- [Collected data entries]
::::

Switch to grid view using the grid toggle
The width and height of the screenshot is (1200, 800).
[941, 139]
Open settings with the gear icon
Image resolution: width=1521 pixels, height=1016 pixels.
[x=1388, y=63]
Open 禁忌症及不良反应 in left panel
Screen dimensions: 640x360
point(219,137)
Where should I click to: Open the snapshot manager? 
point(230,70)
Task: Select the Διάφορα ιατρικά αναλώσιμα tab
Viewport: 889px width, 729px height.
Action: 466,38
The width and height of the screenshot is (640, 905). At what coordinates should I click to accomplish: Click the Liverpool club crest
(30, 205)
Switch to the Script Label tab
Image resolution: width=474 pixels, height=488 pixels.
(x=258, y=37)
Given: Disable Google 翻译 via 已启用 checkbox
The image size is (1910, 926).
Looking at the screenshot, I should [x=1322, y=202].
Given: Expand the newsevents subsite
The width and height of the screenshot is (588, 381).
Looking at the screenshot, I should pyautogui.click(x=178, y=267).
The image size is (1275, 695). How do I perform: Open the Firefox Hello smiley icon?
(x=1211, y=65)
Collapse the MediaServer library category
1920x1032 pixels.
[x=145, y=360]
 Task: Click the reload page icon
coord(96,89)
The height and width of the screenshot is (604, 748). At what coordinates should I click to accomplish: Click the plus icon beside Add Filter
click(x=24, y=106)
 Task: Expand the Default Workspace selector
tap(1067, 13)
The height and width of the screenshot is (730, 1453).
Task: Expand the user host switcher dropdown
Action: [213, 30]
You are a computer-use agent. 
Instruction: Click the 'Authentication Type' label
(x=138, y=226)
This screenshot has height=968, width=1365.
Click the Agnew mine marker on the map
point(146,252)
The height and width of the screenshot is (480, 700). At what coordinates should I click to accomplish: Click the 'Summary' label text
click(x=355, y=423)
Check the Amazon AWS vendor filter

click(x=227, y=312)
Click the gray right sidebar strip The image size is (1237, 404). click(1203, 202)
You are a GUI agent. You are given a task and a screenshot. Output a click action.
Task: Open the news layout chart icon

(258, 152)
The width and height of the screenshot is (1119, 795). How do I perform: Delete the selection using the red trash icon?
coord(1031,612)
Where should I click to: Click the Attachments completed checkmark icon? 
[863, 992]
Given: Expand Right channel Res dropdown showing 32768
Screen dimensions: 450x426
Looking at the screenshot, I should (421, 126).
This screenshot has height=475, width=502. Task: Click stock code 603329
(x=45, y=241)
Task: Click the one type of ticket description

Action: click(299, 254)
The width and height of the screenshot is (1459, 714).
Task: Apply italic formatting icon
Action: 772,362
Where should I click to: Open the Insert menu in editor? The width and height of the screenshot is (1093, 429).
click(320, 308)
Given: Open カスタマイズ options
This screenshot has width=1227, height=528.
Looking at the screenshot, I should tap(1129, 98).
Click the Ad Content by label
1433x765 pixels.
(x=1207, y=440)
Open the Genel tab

::::

- [TASK DETAILS] All lines above that include the word "agent" must be copied into the answer.

- [ANSWER SPACE]
You are a computer-use agent. 
You are a GUI agent. You are given a task and a screenshot. Output a click action.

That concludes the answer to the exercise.